I started the day off with terrible stomach pains.
My professor told me my writing assignment was unacceptable and I have to rewrite it.
My knee began hurting around 10 am and hasn't stopped yet... at 10 pm.
I forgot to do homework over spring break for Spanish class. (I would just like to take this moment to ask, WHO assigns homework over spring break...?)
I was exhausted all day despite the fact that I went to bed early last night.
I have been on an emotional roller coaster all week.
Bad day, right?
But you know what, some good things happened today too.
My stomach pains went away.
I get to rewrite my assignment for full credit.
Only one knee is hurting, not both.
I did an extra credit assignment last month in Spanish that will probably cover the missed homework.
I wasn't as tired as I would have been had I stayed up any later last night.
Some emotions are happy, some are sad, some are angry... But joys are so much sweeter after going through struggles.
Sometimes it's all in the perspective you have in life. Sort of like a glass half empty or half full metaphor, only not so cheesy and cliche.

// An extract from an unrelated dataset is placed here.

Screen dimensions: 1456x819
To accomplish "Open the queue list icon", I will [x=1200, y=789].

As an added bonus, I made an A on my Biology test, had lunch with my sister and good friend, had another friend spend a few minutes listening to me and offered some encouraging words, and I explored a new restaurant with yet another friend who was able to lift my spirits.

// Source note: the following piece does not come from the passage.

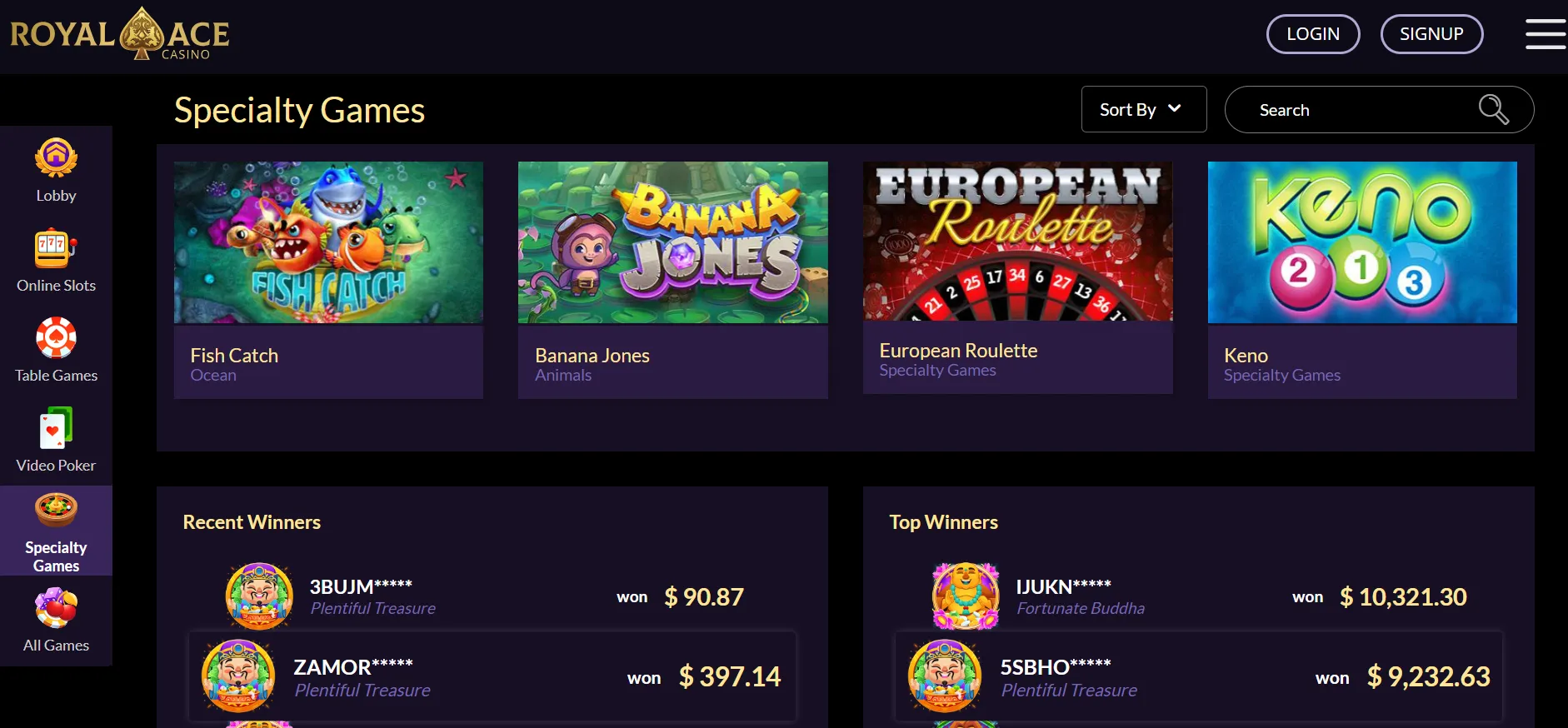Image resolution: width=1568 pixels, height=728 pixels.
Task: Click the LOGIN button
Action: (1312, 34)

Earlier today I was almost in tears over several of these unfortunate events, but God sprinkled some encouragement throughout my day as well. He has placed so many compassionate and loving people in my life to pick me up when I am down. A hug from Jesus would solve all my problems, ailments, and make me completely healthy and happy. But since I can't have a physical hug from Jesus just yet, He has placed some angels, my friends, in my life to hold me over until I get to meet Him face to face.